If I needed a grade with default value somewhere else later in my app, I would have done this.
import * as R from 'ramda';
const gimmeTheGrades = R.prop('grades');
const gradeWithDefault = R.propOr('No grade');
students.forEach(student => {
const grade = gradeWithDefault('maths', gimmeTheGrades(student));
console.log(`${student.name} \t ${grade}`);
});
// Alice No grade
// Bob A
// Cecile No grade
path, pathOr
What if we need a value of a deeply nested property? We can use path or pathOr. It works the same as prop and propOr, but takes an array of stings, instead of one single string.
import * as R from 'ramda';
const gradeWithDefault = R.pathOr('No grade');
const gimmeTheMathGrade = gradeWithDefault(['grades', 'maths']);
students.forEach(student => {
const grade = gimmeTheMathGrade(student);
console.log(`${student.name} \t ${grade}`);
});
// Alice No grade
// Bob A
// Cecile No grade
getter/setter
It is very easy to define getter and setter functions for a property with lens function. The first argument a function that gets the property, the second is the one that sets it. The setter should not change the data structure.
import * as R from 'ramda';
const gradeWithDefault = R.pathOr('No grade');
const mathsLens = R.lens(
gradeWithDefault(['grades', 'maths']),
R.assocPath(['grades', 'maths']),
);
console.log(R.view(mathsLens, student1)); // No grade
console.log(R.view(mathsLens, student2)); // A
const newStudent1 = R.set(mathsLens, 'F', student1);
const newStudent2 = R.set(mathsLens, undefined, student2);
console.log(R.view(mathsLens, newStudent1)); // F
console.log(R.view(mathsLens, newStudent2)); // No grade
console.log(newStudent2);
// {
// name: 'Bob',
// grades: { maths: undefined, english: 'B', history: 'C' }
// }
Note: new Student has grades.maths property, but it is undefined.
objOf, mergeLeft
objOf creates an object with a single key:value pair, which can be merged with another object, so if we want to create an array with student objects we can do it like below.

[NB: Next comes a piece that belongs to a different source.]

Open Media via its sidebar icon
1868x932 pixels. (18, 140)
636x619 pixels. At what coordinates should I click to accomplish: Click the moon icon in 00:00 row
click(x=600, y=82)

import * as R from 'ramda';
const names = ['Alice', 'Bob', 'Cecile'];
const defaultStudent = {
grades: {
english: null,
history: null,
biology: null,
},
};
const createSudents = R.pipe(
R.map(R.objOf('name')),
R.map(R.mergeLeft(defaultStudent)),
);
const students = createSudents(names);
console.log(students);
pipe takes functions as arguments and call them in order, passing the result of each function to the next. First we map through the names and create objects with a name property.
[ { name: 'Alice' }, { name: 'Bob' }, { name: 'Cecile' } ]
Then we feed this to the next map and merge each one with defaultGrades.
[
{
name: 'Alice',
grades: { english: null, history: null, biology: null }
},
{
name: 'Bob',
grades: { english: null, history: null, biology: null }
},
{
name: 'Cecile',
grades: { english: null, history: null, biology: null }
}
]
Thanks for reading it. Happy coding. ❤
Top comments (3)
What I like about Ramda functions for objects is that they act like an interface to your objects. The object structure can change in the future but your code doesn't care, still uses the same interface.
Hmm... I did not think about them this way, but it makes sense. :) Thanks.
can you use pathOr to protect against bad api calls?